KAHN, Judge.
This court previously consolidated these cases and determined that a third-party declaratory judgment issued by a trial court in an insurance coverage dispute was not a final order and could not be reviewed until a judgment had been entered in the underlying action. Canal Ins. Co. v. Reed, 653 So.2d 1085 (Fla. 1st DCA 1995). The Florida Supreme Court recently reviewed that decision and held that such a third-party declaratory judgment should be treated as a final order for purposes of appeal. Canal Ins. Co. v. Reed, 666 So.2d 888 (Fla.1996). Accordingly, these cases are now before us on remand for consideration on the merits. Having received no request for further briefing by any of the parties, we have considered the arguments previously presented and, for the reasons discussed below, we reverse and remand for further proceedings.
In July 1988, York sued Reed in Union County, Florida, alleging that he suffered injuries on July 2, 1987, as a result of negligence in the operation of a truck owned by appellee, Richard D. Reed. Reed filed a third-party complaint for liability coverage against Canal Insurance Company (Canal), which had issued him a motor vehicle liability insurance policy in October 1986. Reed also filed a third-party complaint against Hodges Insurance Agency alleging misrepresentation in the issuance of the insurance policy. Canal, by counterclaim, brought a declaratory judgment action to determine whether its policy covered Reed for the injuries sustained by York. Canal relied on an employee exclusion contained in the insurance policy which, Canal argued, precluded coverage for York’s injuries.1
Canal’s declaratory judgment action was tried first and in two parts, with a jury trial to determine York’s employment status at the time of the accident and a non-jury proceeding concerning the enforceability of the employee exclusion. Although a jury determined that York was an employee of Reed acting in the course and scope of his employment at the time of the accident, the circuit court ordered Canal to provide coverage for the accident. The court specifically found that the employee exclusion contained in the Canal policy was invalid because Reed was required to comply with the financial responsibility requirements of chapter 324, Florida Statutes (1985). See Makris v. State Farm [488]*488Mutual Automobile Ins. Co., 267 So.2d 105 (Fla. 3d DCA 1972) (employee exclusions in motor veWcle liability policies are invalid where such policies have been certified as proof of financial responsibility). Based on the information before us, however, Reed was not required to comply with Florida’s Financial Responsibility Law.

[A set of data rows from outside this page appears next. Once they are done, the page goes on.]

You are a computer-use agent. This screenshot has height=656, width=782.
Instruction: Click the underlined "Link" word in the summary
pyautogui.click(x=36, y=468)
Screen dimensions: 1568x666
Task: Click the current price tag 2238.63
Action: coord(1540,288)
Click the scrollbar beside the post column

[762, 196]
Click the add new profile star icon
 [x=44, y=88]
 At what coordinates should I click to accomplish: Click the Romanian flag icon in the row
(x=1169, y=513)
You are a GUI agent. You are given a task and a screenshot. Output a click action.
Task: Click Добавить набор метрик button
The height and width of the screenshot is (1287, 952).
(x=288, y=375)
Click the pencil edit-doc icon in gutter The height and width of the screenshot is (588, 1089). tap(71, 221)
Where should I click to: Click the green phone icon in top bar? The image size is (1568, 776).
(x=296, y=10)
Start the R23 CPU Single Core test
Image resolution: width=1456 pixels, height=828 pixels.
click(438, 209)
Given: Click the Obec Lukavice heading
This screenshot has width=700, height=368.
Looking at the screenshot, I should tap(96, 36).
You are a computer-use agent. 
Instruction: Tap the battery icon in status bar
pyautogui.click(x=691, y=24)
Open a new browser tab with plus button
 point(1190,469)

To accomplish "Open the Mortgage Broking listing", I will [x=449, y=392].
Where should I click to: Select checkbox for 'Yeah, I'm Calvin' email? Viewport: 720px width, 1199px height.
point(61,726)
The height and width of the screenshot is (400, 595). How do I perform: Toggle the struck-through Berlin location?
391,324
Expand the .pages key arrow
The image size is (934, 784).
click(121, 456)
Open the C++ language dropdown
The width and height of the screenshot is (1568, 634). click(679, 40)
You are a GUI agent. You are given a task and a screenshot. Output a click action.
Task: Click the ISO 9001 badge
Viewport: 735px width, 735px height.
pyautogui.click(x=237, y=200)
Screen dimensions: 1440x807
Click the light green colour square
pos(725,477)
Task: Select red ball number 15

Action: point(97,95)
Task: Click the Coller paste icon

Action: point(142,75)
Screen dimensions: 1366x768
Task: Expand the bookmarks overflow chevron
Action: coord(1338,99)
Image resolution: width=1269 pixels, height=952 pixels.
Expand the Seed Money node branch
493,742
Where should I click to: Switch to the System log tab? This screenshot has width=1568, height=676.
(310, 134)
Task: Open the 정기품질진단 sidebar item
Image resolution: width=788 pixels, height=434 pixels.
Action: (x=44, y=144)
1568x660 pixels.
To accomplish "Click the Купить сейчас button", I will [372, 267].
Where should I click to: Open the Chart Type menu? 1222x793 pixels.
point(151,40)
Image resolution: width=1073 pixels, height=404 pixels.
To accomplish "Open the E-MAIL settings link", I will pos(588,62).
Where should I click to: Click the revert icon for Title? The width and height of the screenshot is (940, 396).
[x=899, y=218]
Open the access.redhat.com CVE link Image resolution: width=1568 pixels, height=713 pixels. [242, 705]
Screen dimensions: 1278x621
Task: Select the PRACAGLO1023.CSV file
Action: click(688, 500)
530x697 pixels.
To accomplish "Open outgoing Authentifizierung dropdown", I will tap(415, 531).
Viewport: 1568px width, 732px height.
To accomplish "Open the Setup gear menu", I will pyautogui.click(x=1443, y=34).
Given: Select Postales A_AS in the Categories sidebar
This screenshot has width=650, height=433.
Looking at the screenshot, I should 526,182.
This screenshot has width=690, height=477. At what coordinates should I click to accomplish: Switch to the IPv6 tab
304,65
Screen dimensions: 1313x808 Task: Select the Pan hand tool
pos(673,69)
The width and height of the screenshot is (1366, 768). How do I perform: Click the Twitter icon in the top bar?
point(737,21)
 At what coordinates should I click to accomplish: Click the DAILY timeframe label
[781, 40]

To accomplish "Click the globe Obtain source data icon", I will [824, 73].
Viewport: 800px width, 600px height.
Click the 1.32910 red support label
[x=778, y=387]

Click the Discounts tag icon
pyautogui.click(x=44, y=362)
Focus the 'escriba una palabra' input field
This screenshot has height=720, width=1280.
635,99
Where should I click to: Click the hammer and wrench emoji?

On November 27, 1985, Reed was convicted of driving under the influence of alcohol (DUI) in Milledgeville, Georgia. At the time, Reed, a former Minnesota resident, apparently lived in Milledgeville. Prior to living in Milledgeville, Reed lived in Ellis, Texas, and Forest City, Iowa. In February 1986, after Reed had moved to Lake Butler, Florida, the Minnesota Department of Public Safety advised him that his Minnesota driver’s license had been suspended for thirty days beginning January 21,1986, because of his Georgia DUI conviction. Reed then surrendered his license to a Florida driver’s license office and it was returned to Minnesota. Reed completed a driving improvement course in Florida, and on February 20,1986, Florida issued Reed a driver’s license.
In October 1986, Reed contacted the Hodges Insurance Agency to secure insurance coverage. On his insurance application, Reed indicated that his Minnesota automobile liability policy with Northland Insurance Company had not been renewed because he had moved to Florida. Reed also informed the insurance agent of his DUI conviction. On October 28, 1986, Canal issued the subject policy. Reed’s premium of $16,692 included a surcharge because of his DUI conviction, but did not include a surcharge for filing the policy with any public agency because neither Reed, nor anyone else, requested a filing.
This court has explained when the provisions of the Financial Responsibility Law apply:
[A]n automobile liability insurer and its insured may agree upon the terms and conditions of the contract between themselves, including such exclusions from coverage as they may agree to, and in doing so not be in conflict with the public policy of this State as embodied in the Financial Responsibility Law until such time as the latter statutory scheme becomes applicable by its own terms. The futuristic attribute of the Financial Responsibility Law was fashioned by the legislature, and it is not the function of the judiciary to recast its provisions.... If appellee’s defense to the exclusionary clause rests upon the Financial Responsibility Law, it has the burden of alleging and proving that appellant’s policy was issued in response to the mandate of Chapter 32⅛ and, therefore, that the exclusionary clame is in derogation of such public policy.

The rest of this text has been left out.